> Aim of the task
Every line of the records below from the line with "Screen dimensions: 982x622" up to and including the line with "Task: Switch to the Past Orders tab" must be reproduced exactly, and no line outside that range.

> Record set

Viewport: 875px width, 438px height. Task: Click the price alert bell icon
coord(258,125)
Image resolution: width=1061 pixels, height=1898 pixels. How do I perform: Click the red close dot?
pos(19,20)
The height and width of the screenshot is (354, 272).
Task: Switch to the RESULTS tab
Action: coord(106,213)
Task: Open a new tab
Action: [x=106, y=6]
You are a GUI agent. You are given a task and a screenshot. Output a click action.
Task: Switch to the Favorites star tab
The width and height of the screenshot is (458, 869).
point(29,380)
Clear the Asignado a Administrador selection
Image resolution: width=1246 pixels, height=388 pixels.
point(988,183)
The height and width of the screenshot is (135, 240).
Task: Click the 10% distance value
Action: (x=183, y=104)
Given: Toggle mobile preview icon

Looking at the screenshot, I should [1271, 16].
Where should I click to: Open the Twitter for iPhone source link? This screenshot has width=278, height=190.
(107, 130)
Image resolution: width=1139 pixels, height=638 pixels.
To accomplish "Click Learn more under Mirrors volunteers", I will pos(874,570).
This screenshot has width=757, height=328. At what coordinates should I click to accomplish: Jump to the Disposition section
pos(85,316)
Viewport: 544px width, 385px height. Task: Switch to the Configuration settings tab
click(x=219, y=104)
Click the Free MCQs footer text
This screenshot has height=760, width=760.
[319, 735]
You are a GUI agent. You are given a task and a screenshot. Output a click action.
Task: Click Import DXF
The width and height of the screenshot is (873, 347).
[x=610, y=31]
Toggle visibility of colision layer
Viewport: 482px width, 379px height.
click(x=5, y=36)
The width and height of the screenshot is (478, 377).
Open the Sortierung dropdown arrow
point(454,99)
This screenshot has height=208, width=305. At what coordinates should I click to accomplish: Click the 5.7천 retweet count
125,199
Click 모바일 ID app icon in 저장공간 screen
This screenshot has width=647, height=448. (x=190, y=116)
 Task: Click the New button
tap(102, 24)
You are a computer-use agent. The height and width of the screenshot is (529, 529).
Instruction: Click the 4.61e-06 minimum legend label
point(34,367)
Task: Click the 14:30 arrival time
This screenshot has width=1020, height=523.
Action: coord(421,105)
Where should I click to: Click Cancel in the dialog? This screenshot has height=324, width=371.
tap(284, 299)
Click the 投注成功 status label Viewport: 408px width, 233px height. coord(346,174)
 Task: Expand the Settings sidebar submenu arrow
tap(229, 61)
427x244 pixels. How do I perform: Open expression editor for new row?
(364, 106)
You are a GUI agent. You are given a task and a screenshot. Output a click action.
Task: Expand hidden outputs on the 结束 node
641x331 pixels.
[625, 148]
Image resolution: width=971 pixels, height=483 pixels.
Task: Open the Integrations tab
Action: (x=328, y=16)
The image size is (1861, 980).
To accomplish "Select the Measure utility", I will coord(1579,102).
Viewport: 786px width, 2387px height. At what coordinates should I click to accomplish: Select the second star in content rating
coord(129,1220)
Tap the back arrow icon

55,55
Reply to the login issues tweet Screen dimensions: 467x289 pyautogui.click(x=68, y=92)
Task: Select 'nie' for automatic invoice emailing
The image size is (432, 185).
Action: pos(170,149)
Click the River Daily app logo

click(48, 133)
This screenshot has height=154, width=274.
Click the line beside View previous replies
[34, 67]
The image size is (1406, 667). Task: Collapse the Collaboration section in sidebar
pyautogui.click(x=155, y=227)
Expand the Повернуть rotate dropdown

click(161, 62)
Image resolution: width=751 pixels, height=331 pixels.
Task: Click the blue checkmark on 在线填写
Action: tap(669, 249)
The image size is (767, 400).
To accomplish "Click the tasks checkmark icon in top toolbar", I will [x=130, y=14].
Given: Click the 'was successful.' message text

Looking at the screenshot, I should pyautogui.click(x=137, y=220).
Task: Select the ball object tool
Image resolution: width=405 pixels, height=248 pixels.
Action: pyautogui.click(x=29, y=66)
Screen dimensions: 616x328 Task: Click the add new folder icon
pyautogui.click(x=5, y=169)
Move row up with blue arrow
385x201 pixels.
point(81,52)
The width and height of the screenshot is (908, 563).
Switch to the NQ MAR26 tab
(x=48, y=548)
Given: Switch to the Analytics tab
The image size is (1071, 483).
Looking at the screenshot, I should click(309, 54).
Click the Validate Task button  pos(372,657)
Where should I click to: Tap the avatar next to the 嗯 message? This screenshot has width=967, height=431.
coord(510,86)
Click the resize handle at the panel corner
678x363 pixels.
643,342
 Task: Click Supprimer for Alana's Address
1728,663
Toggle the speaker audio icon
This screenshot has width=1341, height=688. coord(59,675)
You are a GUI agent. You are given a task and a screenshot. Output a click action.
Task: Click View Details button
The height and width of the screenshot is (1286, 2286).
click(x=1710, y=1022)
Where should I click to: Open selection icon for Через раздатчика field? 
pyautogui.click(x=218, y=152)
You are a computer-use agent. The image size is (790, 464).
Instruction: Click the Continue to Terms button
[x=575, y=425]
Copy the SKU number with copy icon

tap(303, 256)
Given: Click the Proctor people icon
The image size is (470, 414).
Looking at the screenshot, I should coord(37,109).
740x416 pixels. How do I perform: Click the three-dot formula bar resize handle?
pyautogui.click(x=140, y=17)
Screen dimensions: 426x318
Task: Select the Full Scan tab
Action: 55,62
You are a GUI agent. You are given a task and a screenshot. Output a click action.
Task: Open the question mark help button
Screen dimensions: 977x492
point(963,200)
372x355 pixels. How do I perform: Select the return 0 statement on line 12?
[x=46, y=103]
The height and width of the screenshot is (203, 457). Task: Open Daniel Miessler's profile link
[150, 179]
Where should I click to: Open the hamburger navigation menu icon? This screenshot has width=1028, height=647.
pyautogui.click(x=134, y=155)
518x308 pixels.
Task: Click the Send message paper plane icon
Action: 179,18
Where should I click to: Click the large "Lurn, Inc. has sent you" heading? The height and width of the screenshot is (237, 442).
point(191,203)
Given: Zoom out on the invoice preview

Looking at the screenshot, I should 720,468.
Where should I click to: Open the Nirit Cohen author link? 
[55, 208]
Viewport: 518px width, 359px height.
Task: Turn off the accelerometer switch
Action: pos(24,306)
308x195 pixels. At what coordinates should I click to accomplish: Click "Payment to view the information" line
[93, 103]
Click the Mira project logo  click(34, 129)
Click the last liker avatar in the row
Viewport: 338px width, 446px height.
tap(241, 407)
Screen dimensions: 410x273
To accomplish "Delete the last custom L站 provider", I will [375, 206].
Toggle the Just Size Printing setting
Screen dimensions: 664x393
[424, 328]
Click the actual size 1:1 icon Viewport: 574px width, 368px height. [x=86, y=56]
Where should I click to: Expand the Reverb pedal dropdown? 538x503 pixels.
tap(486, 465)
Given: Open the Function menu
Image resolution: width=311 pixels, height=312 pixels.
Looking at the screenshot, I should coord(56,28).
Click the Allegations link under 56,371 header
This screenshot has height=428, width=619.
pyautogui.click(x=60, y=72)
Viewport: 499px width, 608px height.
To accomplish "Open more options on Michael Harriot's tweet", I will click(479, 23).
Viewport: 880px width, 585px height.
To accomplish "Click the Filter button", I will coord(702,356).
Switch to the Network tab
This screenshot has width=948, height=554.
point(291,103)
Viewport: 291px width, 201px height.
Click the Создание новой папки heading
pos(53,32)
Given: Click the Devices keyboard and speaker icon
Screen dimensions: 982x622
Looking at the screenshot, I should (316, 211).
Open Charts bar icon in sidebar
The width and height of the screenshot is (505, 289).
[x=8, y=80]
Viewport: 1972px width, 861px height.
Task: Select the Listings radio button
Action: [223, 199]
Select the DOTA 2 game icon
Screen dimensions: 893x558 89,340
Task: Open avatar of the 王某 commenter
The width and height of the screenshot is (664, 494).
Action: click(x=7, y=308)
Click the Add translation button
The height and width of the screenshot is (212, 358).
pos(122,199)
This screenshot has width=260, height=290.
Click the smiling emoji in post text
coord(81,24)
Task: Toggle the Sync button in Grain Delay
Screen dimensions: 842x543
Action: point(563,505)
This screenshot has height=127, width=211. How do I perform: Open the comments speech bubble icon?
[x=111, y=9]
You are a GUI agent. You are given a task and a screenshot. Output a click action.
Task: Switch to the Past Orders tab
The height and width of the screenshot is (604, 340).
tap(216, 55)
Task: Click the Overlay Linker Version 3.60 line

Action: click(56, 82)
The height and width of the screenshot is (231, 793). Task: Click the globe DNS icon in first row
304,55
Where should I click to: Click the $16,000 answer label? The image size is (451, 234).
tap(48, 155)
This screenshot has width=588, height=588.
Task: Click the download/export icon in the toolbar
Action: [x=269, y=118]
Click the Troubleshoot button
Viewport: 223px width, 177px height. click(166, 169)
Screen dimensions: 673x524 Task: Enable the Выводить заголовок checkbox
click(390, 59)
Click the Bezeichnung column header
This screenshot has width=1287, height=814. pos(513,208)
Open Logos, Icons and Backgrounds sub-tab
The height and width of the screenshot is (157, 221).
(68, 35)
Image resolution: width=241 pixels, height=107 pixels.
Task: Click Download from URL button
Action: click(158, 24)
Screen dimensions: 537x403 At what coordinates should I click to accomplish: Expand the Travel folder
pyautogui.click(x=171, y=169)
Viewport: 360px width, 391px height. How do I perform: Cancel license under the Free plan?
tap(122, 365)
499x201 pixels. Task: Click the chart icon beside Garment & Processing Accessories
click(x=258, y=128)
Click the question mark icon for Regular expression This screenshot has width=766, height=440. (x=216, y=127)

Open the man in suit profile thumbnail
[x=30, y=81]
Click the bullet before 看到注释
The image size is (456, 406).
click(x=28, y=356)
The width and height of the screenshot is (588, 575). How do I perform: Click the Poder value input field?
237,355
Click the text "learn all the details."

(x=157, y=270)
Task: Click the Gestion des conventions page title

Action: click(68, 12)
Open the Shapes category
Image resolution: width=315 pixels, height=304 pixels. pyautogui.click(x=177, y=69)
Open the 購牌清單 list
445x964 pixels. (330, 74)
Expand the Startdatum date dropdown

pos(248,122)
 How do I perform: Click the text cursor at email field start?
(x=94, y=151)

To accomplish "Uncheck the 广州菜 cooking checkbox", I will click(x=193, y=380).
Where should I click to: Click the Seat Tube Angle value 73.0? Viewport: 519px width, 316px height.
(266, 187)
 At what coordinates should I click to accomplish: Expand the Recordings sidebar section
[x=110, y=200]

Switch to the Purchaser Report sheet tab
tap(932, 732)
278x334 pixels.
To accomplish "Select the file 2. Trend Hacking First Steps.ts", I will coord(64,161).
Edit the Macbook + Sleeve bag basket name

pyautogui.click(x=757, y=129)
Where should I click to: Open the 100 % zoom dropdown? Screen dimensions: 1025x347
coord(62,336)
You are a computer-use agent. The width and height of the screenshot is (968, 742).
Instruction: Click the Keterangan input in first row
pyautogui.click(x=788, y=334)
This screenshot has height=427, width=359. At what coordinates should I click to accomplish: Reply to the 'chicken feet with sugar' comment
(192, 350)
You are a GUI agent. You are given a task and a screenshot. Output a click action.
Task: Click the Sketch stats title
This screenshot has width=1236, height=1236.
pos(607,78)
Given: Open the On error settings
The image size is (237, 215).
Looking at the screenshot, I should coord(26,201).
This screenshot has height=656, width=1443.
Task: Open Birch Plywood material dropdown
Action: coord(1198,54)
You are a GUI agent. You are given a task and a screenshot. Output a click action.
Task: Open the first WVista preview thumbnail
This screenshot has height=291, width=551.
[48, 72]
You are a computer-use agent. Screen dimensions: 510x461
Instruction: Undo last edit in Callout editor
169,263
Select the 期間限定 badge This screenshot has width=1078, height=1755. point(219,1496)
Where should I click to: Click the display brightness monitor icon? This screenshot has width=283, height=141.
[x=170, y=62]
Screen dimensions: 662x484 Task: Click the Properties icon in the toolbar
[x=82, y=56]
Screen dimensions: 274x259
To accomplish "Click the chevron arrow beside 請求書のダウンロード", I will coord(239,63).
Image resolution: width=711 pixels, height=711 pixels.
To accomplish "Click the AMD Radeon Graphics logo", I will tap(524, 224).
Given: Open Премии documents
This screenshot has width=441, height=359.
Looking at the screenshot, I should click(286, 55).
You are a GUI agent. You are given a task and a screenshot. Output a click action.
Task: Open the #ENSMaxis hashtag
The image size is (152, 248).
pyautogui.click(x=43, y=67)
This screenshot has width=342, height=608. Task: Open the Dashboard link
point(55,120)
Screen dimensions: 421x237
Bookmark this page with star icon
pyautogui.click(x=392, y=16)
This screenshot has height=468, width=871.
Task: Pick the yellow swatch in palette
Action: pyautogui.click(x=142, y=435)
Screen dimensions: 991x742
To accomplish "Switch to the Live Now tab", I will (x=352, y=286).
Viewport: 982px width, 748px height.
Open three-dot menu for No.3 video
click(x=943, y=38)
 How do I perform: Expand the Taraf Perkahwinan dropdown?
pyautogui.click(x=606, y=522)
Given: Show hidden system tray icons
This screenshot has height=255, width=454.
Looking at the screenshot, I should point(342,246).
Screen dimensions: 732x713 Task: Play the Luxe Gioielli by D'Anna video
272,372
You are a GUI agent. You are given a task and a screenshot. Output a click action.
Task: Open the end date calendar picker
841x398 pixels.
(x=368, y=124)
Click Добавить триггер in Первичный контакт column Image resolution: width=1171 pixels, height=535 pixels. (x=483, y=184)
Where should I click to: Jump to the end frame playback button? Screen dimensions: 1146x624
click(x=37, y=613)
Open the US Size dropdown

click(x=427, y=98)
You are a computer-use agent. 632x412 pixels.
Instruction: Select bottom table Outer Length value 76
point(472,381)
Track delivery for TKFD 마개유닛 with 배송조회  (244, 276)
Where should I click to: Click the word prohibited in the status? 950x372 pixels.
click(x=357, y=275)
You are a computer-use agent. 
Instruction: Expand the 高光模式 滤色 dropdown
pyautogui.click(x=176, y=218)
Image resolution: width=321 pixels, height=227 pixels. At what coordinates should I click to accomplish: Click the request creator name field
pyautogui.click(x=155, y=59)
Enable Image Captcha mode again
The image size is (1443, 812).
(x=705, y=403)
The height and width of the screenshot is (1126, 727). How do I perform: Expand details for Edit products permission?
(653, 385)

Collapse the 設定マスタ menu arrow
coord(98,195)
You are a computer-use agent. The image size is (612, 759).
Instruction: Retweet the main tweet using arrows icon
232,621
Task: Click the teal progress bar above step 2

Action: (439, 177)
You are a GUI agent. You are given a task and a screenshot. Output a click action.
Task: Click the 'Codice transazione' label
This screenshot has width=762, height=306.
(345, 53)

> Solution for this problem
Screen dimensions: 982x622
Looking at the screenshot, I should (316, 211).
Open Charts bar icon in sidebar
The width and height of the screenshot is (505, 289).
[x=8, y=80]
Viewport: 1972px width, 861px height.
Task: Select the Listings radio button
Action: [223, 199]
Select the DOTA 2 game icon
Screen dimensions: 893x558 89,340
Task: Open avatar of the 王某 commenter
The width and height of the screenshot is (664, 494).
Action: click(x=7, y=308)
Click the Add translation button
The height and width of the screenshot is (212, 358).
pos(122,199)
This screenshot has width=260, height=290.
Click the smiling emoji in post text
coord(81,24)
Task: Toggle the Sync button in Grain Delay
Screen dimensions: 842x543
Action: point(563,505)
This screenshot has height=127, width=211. How do I perform: Open the comments speech bubble icon?
[x=111, y=9]
You are a GUI agent. You are given a task and a screenshot. Output a click action.
Task: Switch to the Past Orders tab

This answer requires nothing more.